__Problem requirements__
Each record is to be written out exactly as it appears.

__Data__

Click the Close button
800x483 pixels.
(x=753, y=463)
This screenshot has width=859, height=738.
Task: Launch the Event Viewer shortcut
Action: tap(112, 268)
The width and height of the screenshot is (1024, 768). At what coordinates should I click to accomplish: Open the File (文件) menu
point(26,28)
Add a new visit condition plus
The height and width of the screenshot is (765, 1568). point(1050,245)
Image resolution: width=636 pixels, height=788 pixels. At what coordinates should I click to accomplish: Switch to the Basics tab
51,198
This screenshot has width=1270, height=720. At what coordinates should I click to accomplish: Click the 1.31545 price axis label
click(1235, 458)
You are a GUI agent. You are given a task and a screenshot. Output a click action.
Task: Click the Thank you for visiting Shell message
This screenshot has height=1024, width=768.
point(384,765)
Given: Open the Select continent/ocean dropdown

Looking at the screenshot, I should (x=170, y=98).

__Completed exercise__
Click the Close button
800x483 pixels.
(x=753, y=463)
This screenshot has width=859, height=738.
Task: Launch the Event Viewer shortcut
Action: tap(112, 268)
The width and height of the screenshot is (1024, 768). At what coordinates should I click to accomplish: Open the File (文件) menu
point(26,28)
Add a new visit condition plus
The height and width of the screenshot is (765, 1568). point(1050,245)
Image resolution: width=636 pixels, height=788 pixels. At what coordinates should I click to accomplish: Switch to the Basics tab
51,198
This screenshot has width=1270, height=720. At what coordinates should I click to accomplish: Click the 1.31545 price axis label
click(1235, 458)
You are a GUI agent. You are given a task and a screenshot. Output a click action.
Task: Click the Thank you for visiting Shell message
This screenshot has height=1024, width=768.
point(384,765)
Given: Open the Select continent/ocean dropdown

Looking at the screenshot, I should (x=170, y=98).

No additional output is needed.